[Excerpt from a dataset]
----

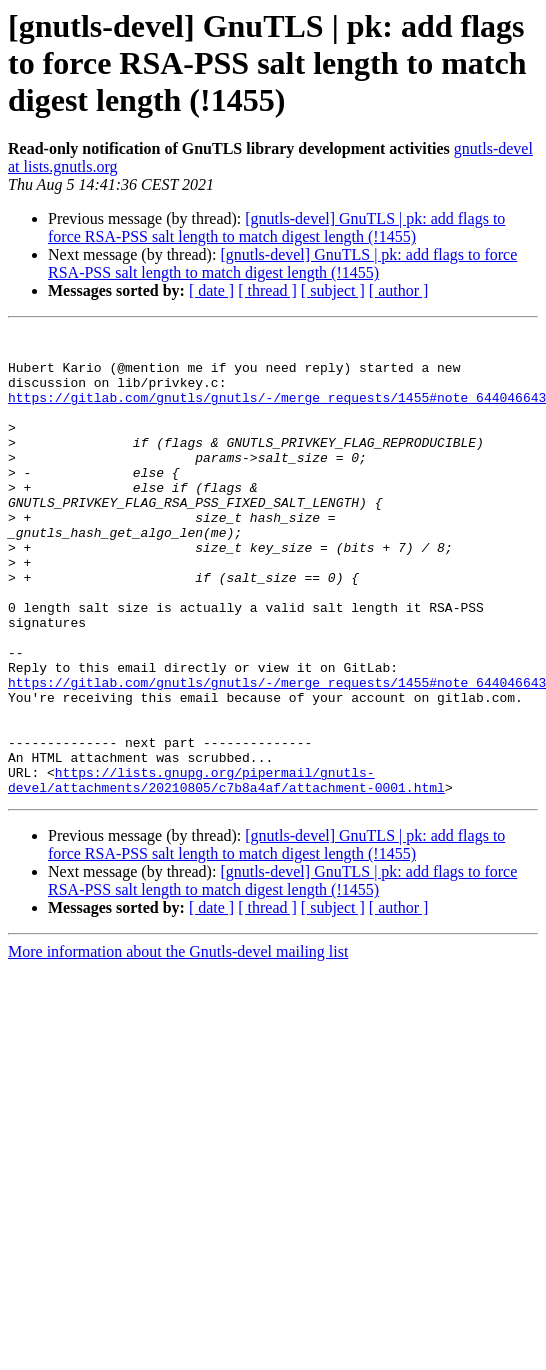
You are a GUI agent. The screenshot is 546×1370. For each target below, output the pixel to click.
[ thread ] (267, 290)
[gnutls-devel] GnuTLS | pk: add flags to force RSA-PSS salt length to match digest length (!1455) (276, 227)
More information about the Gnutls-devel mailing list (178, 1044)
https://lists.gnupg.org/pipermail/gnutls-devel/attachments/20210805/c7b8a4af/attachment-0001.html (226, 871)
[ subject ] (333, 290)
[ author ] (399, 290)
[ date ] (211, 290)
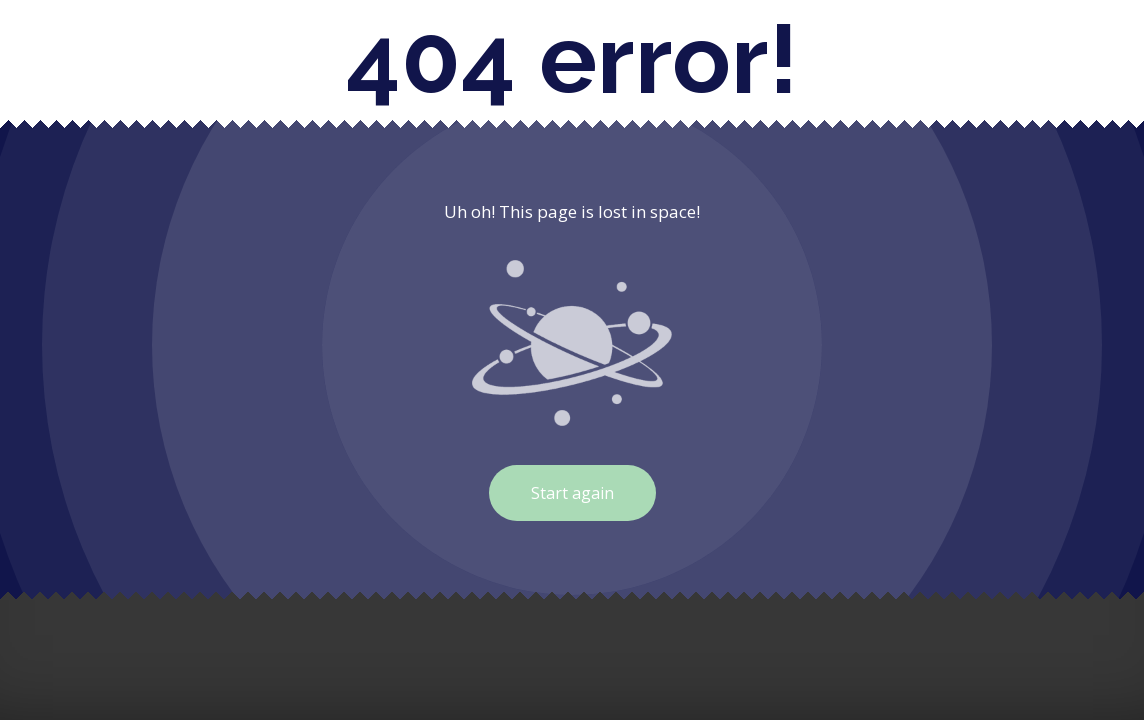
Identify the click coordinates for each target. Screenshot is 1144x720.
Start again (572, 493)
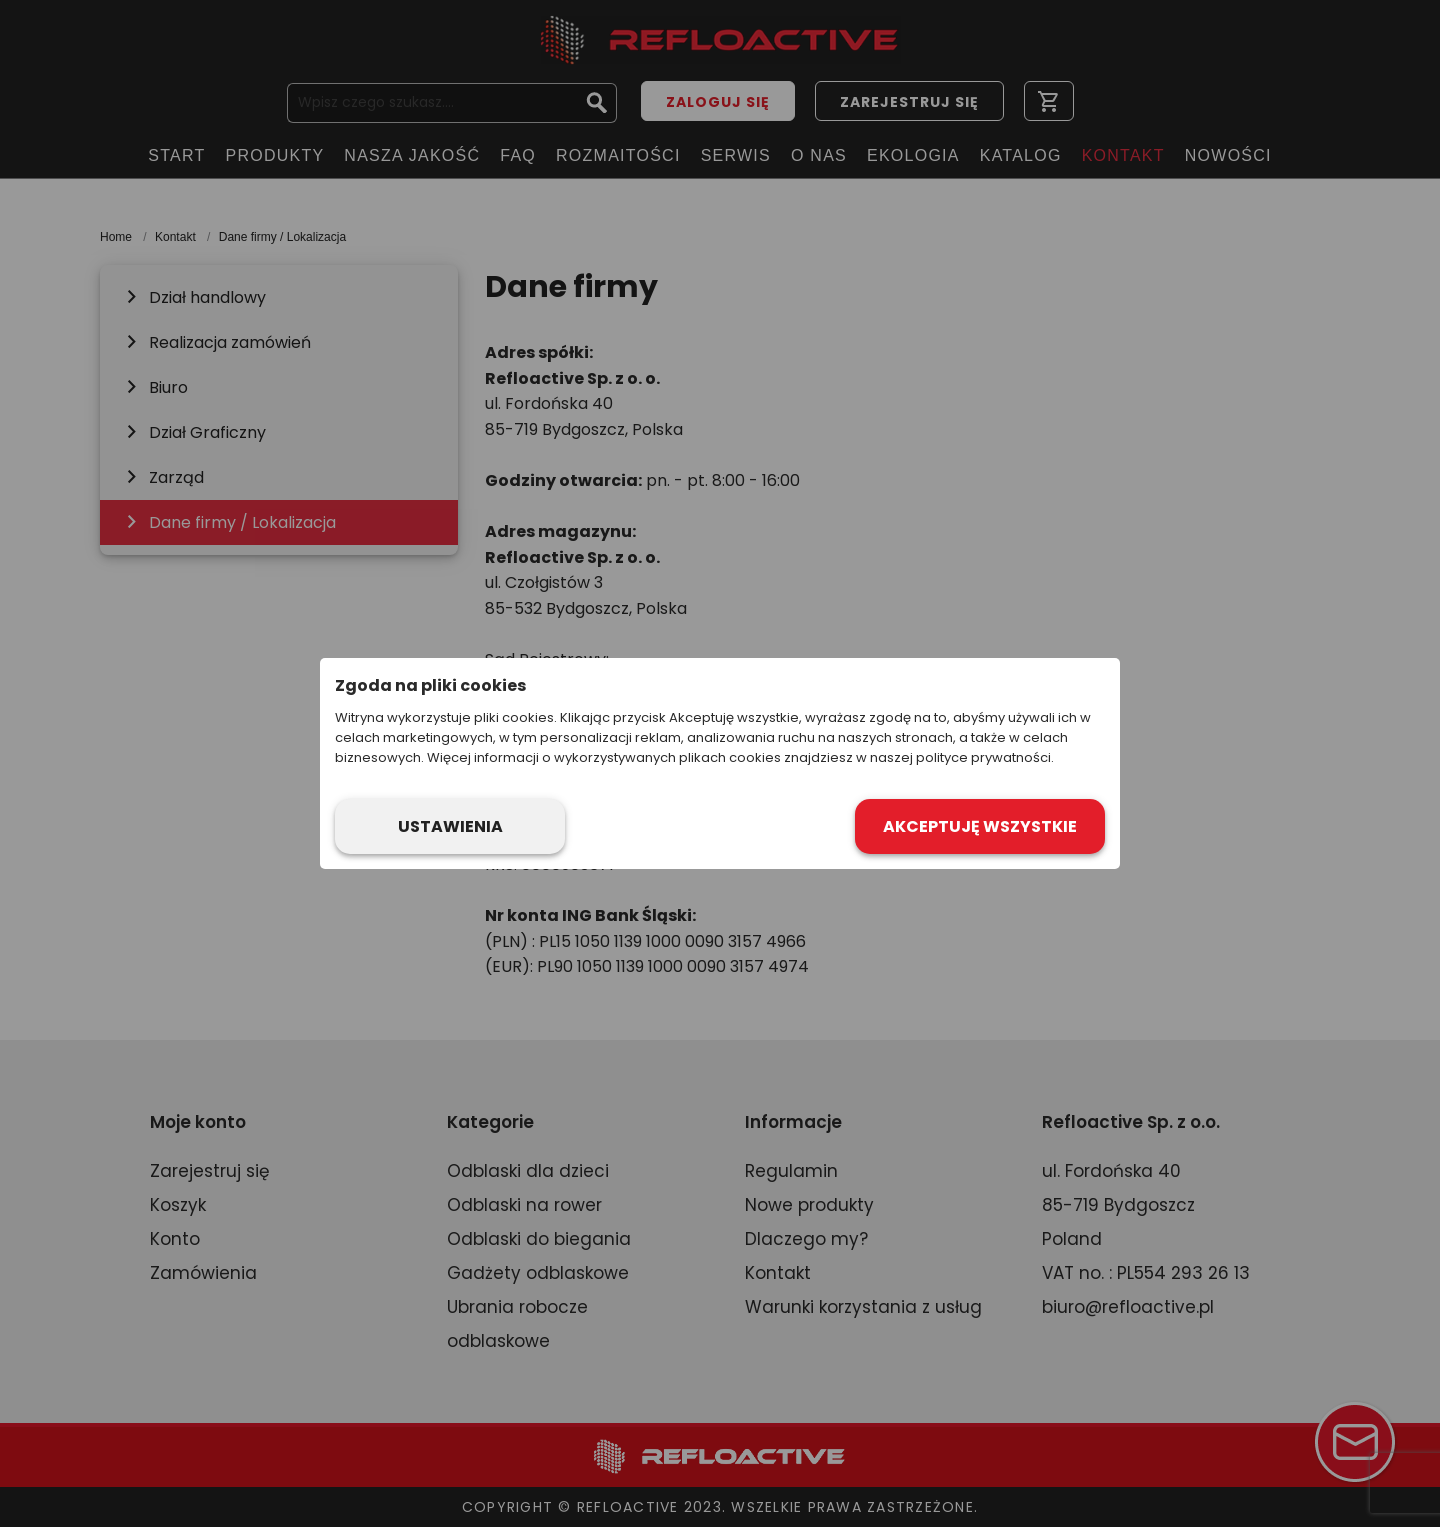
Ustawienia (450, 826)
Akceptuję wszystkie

----

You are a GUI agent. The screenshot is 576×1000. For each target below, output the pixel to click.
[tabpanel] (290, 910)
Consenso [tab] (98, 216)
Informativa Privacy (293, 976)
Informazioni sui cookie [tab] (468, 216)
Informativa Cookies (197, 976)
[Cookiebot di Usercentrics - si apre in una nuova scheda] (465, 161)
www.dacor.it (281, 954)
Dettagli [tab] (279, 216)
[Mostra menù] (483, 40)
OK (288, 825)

----

Can you convert the listing lines starting at the line containing "You are a GUI agent. The screenshot is 576×1000." and ending at the line containing "Informativa Cookies (197, 976)" into a Markdown table with the columns Row and Line, skipping any blank lines?

SOLUTION FOR THIS PROBLEM:
| Row | Line |
|---|---|
| 1 | You are a GUI agent. The screenshot is 576×1000. For each target below, output the pixel to click. |
| 2 | [tabpanel] (290, 910) |
| 3 | Consenso [tab] (98, 216) |
| 4 | Informativa Privacy (293, 976) |
| 5 | Informazioni sui cookie [tab] (468, 216) |
| 6 | Informativa Cookies (197, 976) |